In the world of mammals, both predator, and prey, there is not one single species that utilizes a high pitched, high frequency, sound as a soothing, or comforting, tone. In every species, the high pitch, high frequency, sound is an alarm tone. This is an instinctive response. To get past it, the animal, in this case a puppy, has to be exposed to the noise, and comforted at the same time. The microwave, emits a very high frequency noise, in addition to the alarm bell. She can hear in a range, humans cannot, on both ends of the spectrum, as well as in between. She has not "filters" yet. Everything is a cacophony of noise to her, that she cannot sort out just yet. Very, very, quickly she will.
At 7 weeks old, she should be on the floor, playing with you, while you make very low, soft, bass, type noises and signs of pleasure. Talk to her in a low voice, gently breathe into her nostrils, and simply play new games with her, such as fetch, but at a very short distance, less than 6 feet.
Now then, you have a wonderful, wonderful, opportunity with such a young puppy. Bond with her, and she is yours forever. You will be the one to make the first, non instinctive, mental impression on her that she will retain.
She will grow out of it, she just needs a week or two to start on her way. Don't expect her to "deal with it, or "have to learn". That comes in 4-6 weeks. For now, you need to control her visual and auditory exposure. If a noise scares her, stop using that appliance for a week or two.
I got my first Vizlsa puppy at 49 days, many years ago.
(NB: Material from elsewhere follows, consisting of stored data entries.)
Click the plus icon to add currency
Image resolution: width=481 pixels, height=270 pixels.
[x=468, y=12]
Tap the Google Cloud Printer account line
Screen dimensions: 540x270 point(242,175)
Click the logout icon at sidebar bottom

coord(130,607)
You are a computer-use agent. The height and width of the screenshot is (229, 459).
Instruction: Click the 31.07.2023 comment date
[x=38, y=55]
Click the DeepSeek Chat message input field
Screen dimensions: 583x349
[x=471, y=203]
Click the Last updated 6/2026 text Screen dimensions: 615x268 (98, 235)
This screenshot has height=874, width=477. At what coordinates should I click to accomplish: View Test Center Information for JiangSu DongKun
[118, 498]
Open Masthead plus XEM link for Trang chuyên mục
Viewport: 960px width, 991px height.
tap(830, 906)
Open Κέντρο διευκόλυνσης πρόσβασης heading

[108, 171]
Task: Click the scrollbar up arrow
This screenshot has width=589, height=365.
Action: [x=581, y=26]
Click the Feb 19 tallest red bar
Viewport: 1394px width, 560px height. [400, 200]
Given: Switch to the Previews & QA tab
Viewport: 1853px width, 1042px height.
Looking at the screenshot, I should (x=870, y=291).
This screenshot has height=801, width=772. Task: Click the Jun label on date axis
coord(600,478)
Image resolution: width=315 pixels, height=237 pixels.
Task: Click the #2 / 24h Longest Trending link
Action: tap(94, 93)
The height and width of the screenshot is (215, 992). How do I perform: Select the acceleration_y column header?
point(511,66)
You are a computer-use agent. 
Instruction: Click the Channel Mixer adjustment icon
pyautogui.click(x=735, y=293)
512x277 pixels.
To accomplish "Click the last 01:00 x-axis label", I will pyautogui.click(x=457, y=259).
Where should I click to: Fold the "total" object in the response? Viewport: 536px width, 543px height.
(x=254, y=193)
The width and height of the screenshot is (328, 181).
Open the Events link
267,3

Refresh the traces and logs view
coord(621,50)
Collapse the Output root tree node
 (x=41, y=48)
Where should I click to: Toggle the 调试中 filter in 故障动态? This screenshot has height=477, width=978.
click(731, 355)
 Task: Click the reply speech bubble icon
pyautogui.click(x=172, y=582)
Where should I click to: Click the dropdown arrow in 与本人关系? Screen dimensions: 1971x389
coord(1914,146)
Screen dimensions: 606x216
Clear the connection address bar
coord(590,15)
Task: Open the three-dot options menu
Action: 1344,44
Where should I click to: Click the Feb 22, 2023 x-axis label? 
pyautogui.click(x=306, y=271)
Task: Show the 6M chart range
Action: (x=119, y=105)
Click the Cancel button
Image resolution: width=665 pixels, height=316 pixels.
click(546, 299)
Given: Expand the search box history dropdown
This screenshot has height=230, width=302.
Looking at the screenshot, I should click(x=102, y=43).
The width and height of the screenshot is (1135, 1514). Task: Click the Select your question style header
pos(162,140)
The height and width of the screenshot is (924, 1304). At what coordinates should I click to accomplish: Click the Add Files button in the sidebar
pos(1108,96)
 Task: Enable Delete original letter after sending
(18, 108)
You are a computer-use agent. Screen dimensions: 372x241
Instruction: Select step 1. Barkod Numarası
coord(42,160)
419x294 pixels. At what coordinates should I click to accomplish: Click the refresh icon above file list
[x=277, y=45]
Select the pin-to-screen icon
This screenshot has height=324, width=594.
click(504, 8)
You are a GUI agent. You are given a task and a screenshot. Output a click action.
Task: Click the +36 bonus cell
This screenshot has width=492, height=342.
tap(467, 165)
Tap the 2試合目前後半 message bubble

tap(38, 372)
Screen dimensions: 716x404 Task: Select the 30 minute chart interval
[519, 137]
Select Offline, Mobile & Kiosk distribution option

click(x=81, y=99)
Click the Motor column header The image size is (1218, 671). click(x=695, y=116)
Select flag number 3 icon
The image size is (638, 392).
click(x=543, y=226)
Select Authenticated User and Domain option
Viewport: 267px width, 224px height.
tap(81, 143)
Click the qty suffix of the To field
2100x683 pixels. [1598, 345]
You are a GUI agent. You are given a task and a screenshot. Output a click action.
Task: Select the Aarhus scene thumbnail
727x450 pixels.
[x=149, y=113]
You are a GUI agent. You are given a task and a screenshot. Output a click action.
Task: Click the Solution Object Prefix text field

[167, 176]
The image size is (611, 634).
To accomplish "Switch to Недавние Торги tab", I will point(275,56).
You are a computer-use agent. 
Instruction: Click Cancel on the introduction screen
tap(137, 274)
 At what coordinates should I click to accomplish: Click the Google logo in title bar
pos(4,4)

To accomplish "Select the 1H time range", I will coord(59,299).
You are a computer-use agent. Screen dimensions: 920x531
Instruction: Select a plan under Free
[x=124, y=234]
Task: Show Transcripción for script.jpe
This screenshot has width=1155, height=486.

He was just like your girl. He became a Prize II NAVDHA Utility Dog and one of the best hunting dogs I have ever seen. Your girl can do the same thing. She just needs you to control her environment and protect her for a week or two. She has so much to learn.
Good luck with her and have lots of fun. Just give a few weeks to grow up a little bit and you'll be fine.


----------



## TrumpetBlast (Jun 27, 2020)

gunnr said:


> If you have brought her home at 7 weeks, which used to be the "old standard", take for granted that she has not been socialized in any way other than interacting with her littermates, and her mother.
> At 7 weeks old she does not yet even possess adaptive depth of field vision, in other words, her visual spacial percetption has not fully developed. she has near vision, and sees things far way, but putting the two together for depth of field is still developing."
> Her hearing is very acute right now, but her library of sounds is extremely limited. Everything is reactive, everything is new.
> She has a puppy brain, and will for the next for 6-7 weeks.
> ...


Wow, thank you for taking the time to share all of that, gunnr. That really sets my mind at ease. I guess I am the fearful one! Here I was afraid that we had to 'catch up' in terms of socialization- I am so relieved that she's exactly where she ought to be at her young age. 👍


----------



## gunnr (Aug 14, 2009)

She is where she should be. You would be stunned at how much development takes place between weeks 7 and 8. Then 8-10.
That you got her at day 49 is not unusual, but is not the norm any longer. Generally puppies go home at 8-10 weeks. Breeders will let a puppy go earlier, but only safe in the knowledge that it is going home with an experienced person.
There were an abundance if behavioral studies done many years ago to determine the optimum age to bring home a puppy, and day 49 was the number. It was at this day that the development of the puppy was sufficient to establish a very strong bond with the owner/handler.
Your new puppy can do a lot of things, and she is going to learn very, very, fast. She is ready to start "training" Four to five weeks of training, in a kind, gentle, nurturing, manner, has the ability to put you months ahead.
There can be no physical correction at this point. Everything is repeated in a very safe, very non physical manner, and environment. She will not remember a lesson 5 minutes after it ends, but she will begin to make "associations", based on the repetition of pattern. Any lessons at his point are minutes in length, then playtime.
Have lots and lots of fun with your new girl. Take many pictures, as they develop so fast.


----------